Nigeria-based Bumpa and Kenya’s Flowcart, two emerging e‑commerce infrastructure startups, have secured undisclosed funding from the Jobtech Alliance, following the alliance’s extensive landscape study on digital services for micro‑ and small enterprises (MSEs) across Sub‑Saharan Africa.
Backing Rooted in Ecosystem Research
The investment follows a major research effort by the Jobtech Alliance that examined how digital tools currently support Africa’s microenterprises, businesses that account for the livelihoods of approximately 80% of Africans. The findings revealed that the biggest constraints for these businesses are not customer demand but operational inefficiencies.
The study highlighted that micro‑merchants struggle with fragmented logistics, informal workflows, and reliance on conversational commerce, conditions that platform builders must accommodate rather than attempt to replace.
The Jobtech Alliance was launched in October 2022 as a pan-African initiative aimed at building a more inclusive jobtech ecosystem. Spearheaded by Mercy Corps and BFA Global, the alliance’s mission is to cultivate digital platforms that enable entrepreneurs to offer quality, dignified, and scalable livelihoods. While the Alliance initially focused on accelerator-style cohorts and ecosystem programming, it is now expanding into direct venture investments.
Why Bumpa and Flowcart Were Chosen
Based on its research, the Alliance adopted the thesis that Africa’s informal commerce is driven not by sophisticated checkout flows, but by:
- Conversations
- Trust-based relationships
- Fragmented supply and distribution chains
Startups that can provide lightweight digital infrastructure underneath existing behaviour, rather than imposing entirely new marketplace models, are best positioned to scale.
In its statement, the Alliance explained:
African commerce runs on conversation, informal trust and fragmented logistics, not checkout flows. Our investment thesis is that platforms built to introduce structure beneath that existing behaviour, rather than replace it with new marketplaces, are the ones that will scale, improve merchant incomes and unlock financial inclusion. Flowcart does this at the supply and distribution layer; Bumpa does it at the point of sale.
Bumpa (Nigeria)
Bumpa provides digital tools that help micro‑retailers manage sales, track inventory, receive payments, and run their businesses more efficiently, all through mobile‑first interfaces built for informal retail environments.
Flowcart (Kenya)
Flowcart focuses on digitising the supply and distribution side of commerce, enabling small retailers to manage procurement, restocking, and logistics in a more structured and predictable way.

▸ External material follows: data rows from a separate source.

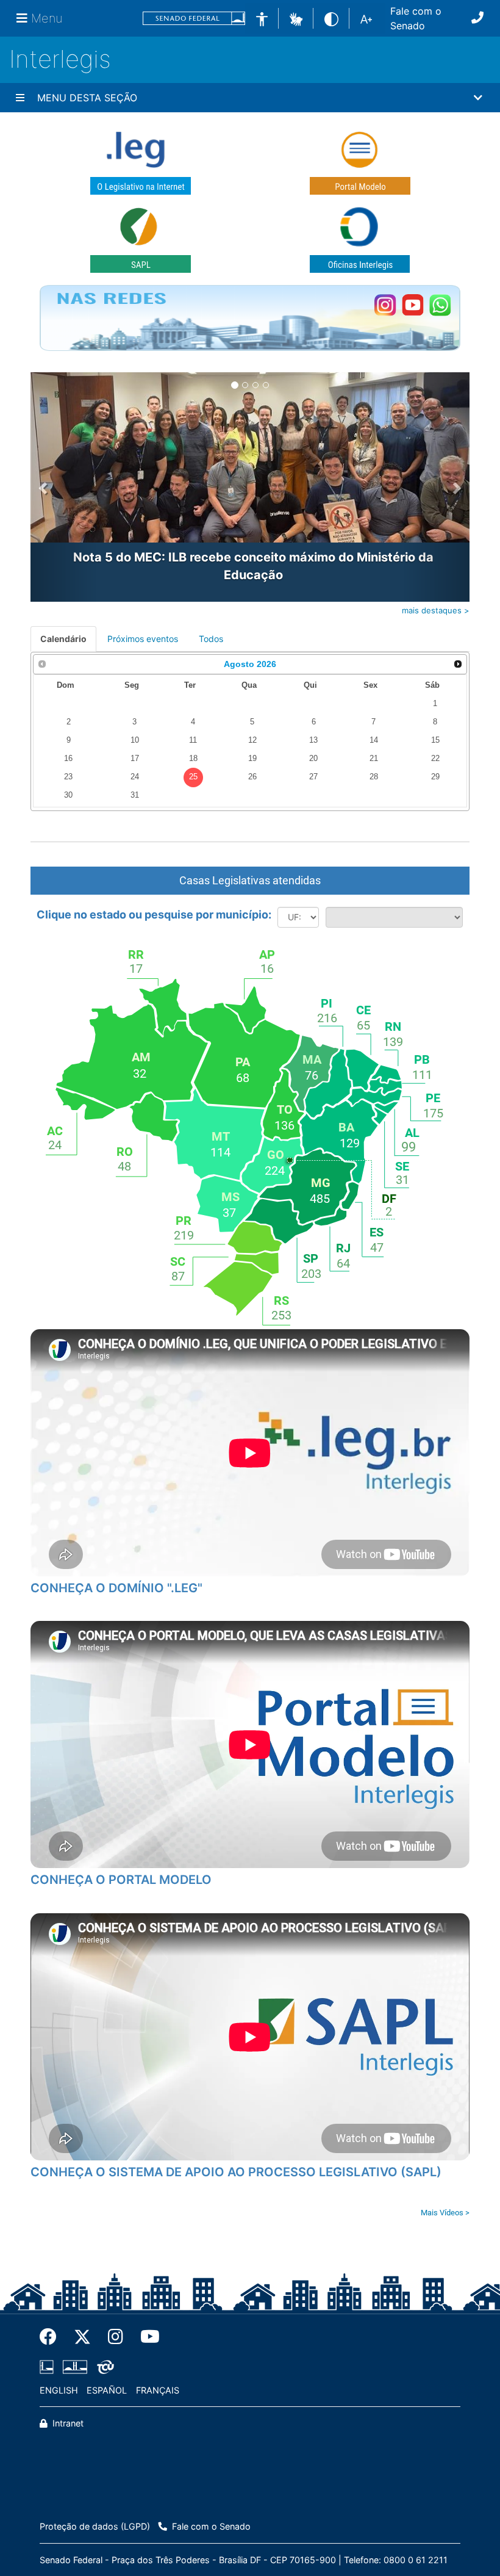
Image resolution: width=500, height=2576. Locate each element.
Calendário (63, 638)
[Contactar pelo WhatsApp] (440, 305)
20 (313, 758)
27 (313, 777)
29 (435, 777)
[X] (82, 2337)
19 (252, 758)
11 (193, 740)
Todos (211, 638)
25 (193, 777)
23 (68, 777)
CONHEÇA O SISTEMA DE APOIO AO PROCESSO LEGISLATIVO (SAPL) (235, 2172)
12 (252, 740)
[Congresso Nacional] (75, 2366)
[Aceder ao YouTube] (412, 305)
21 (374, 758)
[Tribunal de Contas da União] (103, 2366)
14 (374, 740)
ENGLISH (59, 2390)
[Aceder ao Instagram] (385, 305)
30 (68, 795)
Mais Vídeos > (445, 2212)
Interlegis (60, 59)
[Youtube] (146, 2337)
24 (134, 777)
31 (134, 795)
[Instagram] (115, 2337)
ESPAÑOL (107, 2390)
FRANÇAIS (157, 2390)
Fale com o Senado (415, 18)
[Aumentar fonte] (366, 18)
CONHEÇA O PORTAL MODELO (121, 1879)
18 (193, 758)
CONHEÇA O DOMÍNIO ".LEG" (116, 1588)
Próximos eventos (142, 638)
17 (134, 758)
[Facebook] (52, 2337)
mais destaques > (436, 610)
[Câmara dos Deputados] (49, 2366)
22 (435, 758)
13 (313, 740)
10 (134, 740)
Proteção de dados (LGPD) (95, 2526)
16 (68, 758)
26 (252, 777)
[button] (296, 18)
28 (374, 777)
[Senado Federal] (194, 19)
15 (435, 740)
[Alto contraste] (331, 18)
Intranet (67, 2423)
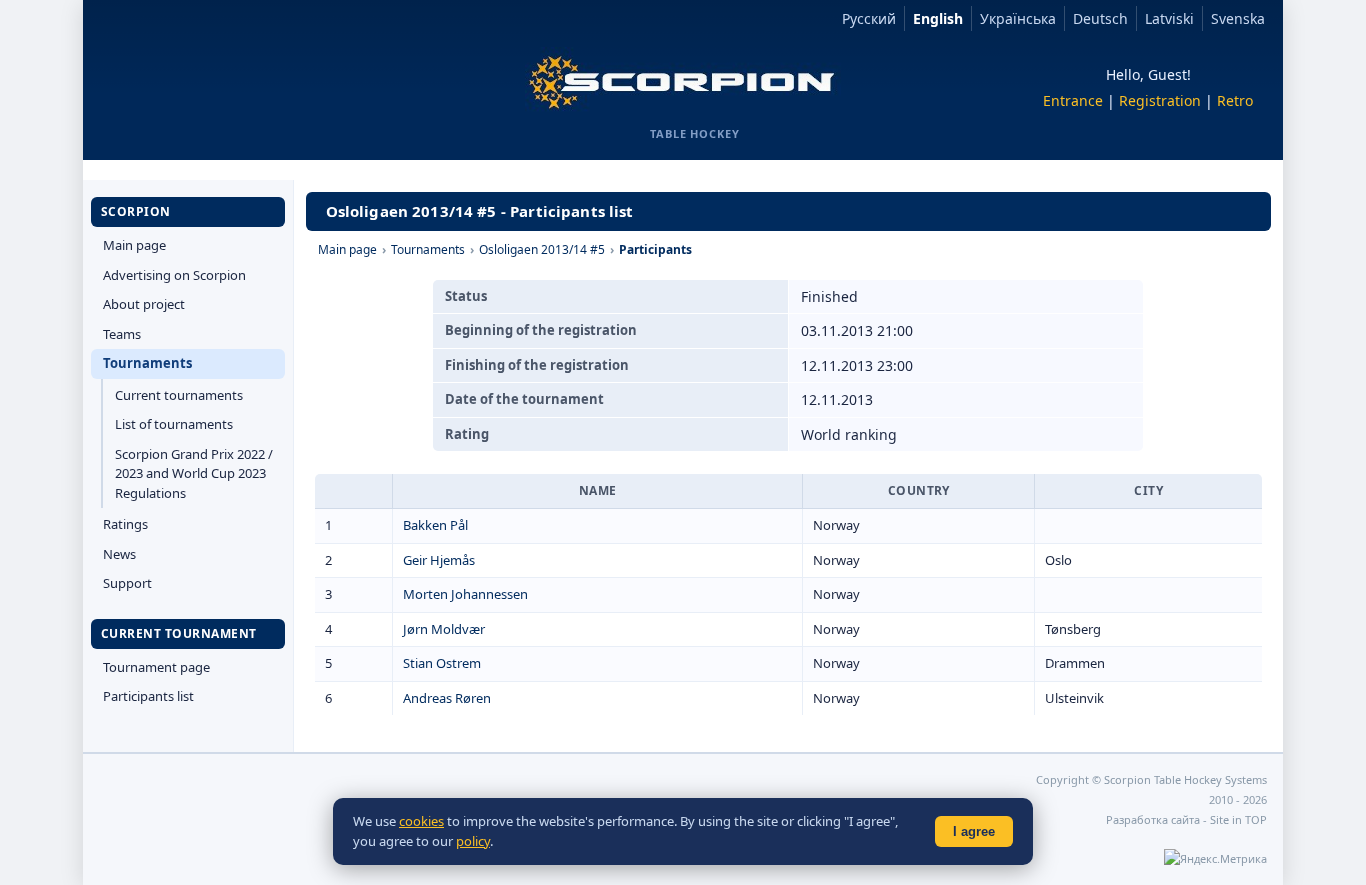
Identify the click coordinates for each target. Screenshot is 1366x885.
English (938, 18)
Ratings (125, 524)
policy (473, 841)
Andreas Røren (447, 698)
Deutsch (1100, 18)
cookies (421, 821)
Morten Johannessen (465, 594)
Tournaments (147, 363)
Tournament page (156, 667)
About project (144, 304)
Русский (869, 18)
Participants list (148, 696)
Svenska (1238, 18)
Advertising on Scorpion (174, 275)
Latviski (1169, 18)
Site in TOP (1238, 819)
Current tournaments (179, 395)
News (119, 554)
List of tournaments (174, 424)
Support (127, 583)
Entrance (1073, 100)
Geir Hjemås (439, 560)
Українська (1018, 18)
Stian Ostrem (442, 663)
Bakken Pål (435, 525)
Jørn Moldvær (444, 629)
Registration (1160, 100)
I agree (974, 831)
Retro (1235, 100)
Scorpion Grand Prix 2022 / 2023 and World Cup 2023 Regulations (194, 473)
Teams (122, 334)
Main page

Investing in the Backbone of African Micro‑Commerce
By backing both startups, the Jobtech Alliance is supporting two companies that address different, but interconnected, layers of Africa’s retail value chain.
Both operate behind the scenes of everyday commerce, reducing friction, improving order fulfilment, strengthening merchant trust, and enabling microenterprises to grow their revenue without needing to abandon the informal systems that already work for them.
The investments reflect a broader shift within Africa’s digital economy: a move away from consumer-facing e‑commerce marketplaces and toward infrastructure‑style platforms designed to power the real operating rhythms of MSMEs.